• _Document passage_
-- -- --
Northern Illinois University

NIU Office of Public Affairs


News Release

Contact: Mark McGowan, NIU Office of Public Affairs
(815) 753-9472

May 5, 2004

NIU School of Nursing chair
leaves university for law career

DeKalb — Marilyn Frank Stromborg is trading the halls of academia for the halls of justice.

Stromborg, longtime chair of the Northern Illinois University School of Nursing, begins a new career today as a prosecutor in the Kane County State’s Attorney’s office. Stromborg, who earned her juris doctorate from the NIU College of Law in 1994, will prosecute domestic violence cases, including elder abuse.

Her new calling ends a 37-year association with the School of Nursing, where her mother began teaching in 1967, and her simultaneous 37-year career in nursing.

NIU nursing Professor Brigid Lusk will serve as acting chair, said Shirley Richmond, dean of the NIU College of Health and Human Sciences. A search committee will form in the fall or early spring to begin the process to find Stromborg’s successor, she added.

“Getting into a different profession, what I think is scariest is that I’m going from expert to novice, leaving a career after so long,” Stromborg said. “I will miss the faculty, the students and the university setting, the quality of life when you’re in academics. You really have the potential to make so much of a difference in a person’s life.”

Stromborg, who worked a semester’s externship in Winnebago County traffic court while still a law student, said she was surprised to receive the domestic violence assignment as a rookie. “The thought is my nursing background would help me,” she said.

She came to the School of Nursing in 1976 as an oncology clinical specialist – she was the project director on a three-year federal grant – before joining the faculty in 1979 and working alongside her mother. Roseanne Krcek Frank retired in 1981. (Stromborg’s father, Irving Frank, served as an adjunct professor, teaching growth and development from 1968 to 1973.)

In 1996, after a year as acting chair, Stromborg became chair.

An NIU Presidential Research Professor, she is the author of seven books, more than 72 articles and more than $3 million in grant funding. She also is the recipient of the 2004 Distinguished Advocate for Nursing Award from the Illinois Nurses Association (District 3).
-- -- --
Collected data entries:
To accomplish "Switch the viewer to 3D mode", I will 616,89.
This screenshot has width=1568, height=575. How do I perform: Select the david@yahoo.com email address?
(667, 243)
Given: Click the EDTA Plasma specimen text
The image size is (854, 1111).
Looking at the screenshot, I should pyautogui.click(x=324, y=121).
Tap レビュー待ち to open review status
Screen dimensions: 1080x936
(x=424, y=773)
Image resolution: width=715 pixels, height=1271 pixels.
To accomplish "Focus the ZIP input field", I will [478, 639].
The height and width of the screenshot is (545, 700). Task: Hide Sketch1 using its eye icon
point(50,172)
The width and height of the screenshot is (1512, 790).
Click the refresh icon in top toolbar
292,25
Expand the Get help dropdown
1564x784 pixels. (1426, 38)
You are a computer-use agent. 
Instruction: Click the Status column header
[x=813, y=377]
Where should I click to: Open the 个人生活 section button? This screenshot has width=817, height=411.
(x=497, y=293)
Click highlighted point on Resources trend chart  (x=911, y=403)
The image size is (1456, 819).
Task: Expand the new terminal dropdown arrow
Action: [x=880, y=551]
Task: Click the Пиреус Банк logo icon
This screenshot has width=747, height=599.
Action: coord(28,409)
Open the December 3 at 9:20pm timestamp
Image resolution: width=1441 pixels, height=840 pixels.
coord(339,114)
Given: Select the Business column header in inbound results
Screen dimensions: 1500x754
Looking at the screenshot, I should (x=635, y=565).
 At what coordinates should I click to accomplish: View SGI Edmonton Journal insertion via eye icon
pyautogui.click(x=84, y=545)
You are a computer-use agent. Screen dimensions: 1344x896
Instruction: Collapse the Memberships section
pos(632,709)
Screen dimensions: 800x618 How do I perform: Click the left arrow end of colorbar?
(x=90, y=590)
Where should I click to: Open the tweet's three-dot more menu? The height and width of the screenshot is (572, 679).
-- -- --
• _Required work_
• a. Answer these questions using the news release about Marilyn Frank Stromborg:
(i) In what year did Stromborg earn her juris doctorate from the NIU College of Law?
(ii) Who will serve as acting chair of the School of Nursing?
(iii) What award did Stromborg receive in 2004?
• b. Extend the news release about Marilyn Frank Stromborg by a few paragraphs, starting after its final sentence.
None of the records are required here.

• _Answers for each item_
• a.
(i) 1994
(ii) NIU nursing Professor Brigid Lusk
(iii) The 2004 Distinguished Advocate for Nursing Award from the Illinois Nurses Association (District 3)

• b.
She holds an NIU bachelor’s degree in biology and chemistry (1964) and an Ed.D. in educational psychology (1974). She earned her R.N. and M.S. in nursing from New York Medical College, and received her certificate as a medical nurse practitioner from Rush University College of Nursing in 1974.

Much of her career has focused on cancer nursing and research, an area in which she is recognized and published internationally.

Stromborg remains proud of the School of Nursing, which has accomplished much in recent years, including:

  • the renovation of the School of Nursing building;
  • the R.N. to B.S.N. completion program;
  • the enhanced graduate curriculum, including the post-master’s degree family nurse practitioner program;
  • online classes;
  • off-site classes, including those offered at Sherman Hospital in Elgin and Good Shepherd Hospital in Barrington;
  • the continued existence of the Tri-County Clinic, a joint operation with Kishwaukee Community College;
  • the tremendous number of scholarships awarded to nursing students, and
  • the tremendous amount of external grants.

In the meantime, Stromborg has resigned all her nursing-related appointments outside NIU.

She had been serving on the National Advisory Council for Nursing Research, the State of Illinois Board of Nursing and a scientific review group of a subcommittee of the National Cancer Institute, which reviews all cooperative oncology groups in the United States and Canada. She also chaired the research committee for the American Board of Nursing Specialties, which represents all U.S. nursing organizations that certify nurses.

“I’m an entry-level lawyer. I won’t have the freedom of leaving to attend the meetings,” she said. “It’s very difficult to keep your feet in two professions at one time.”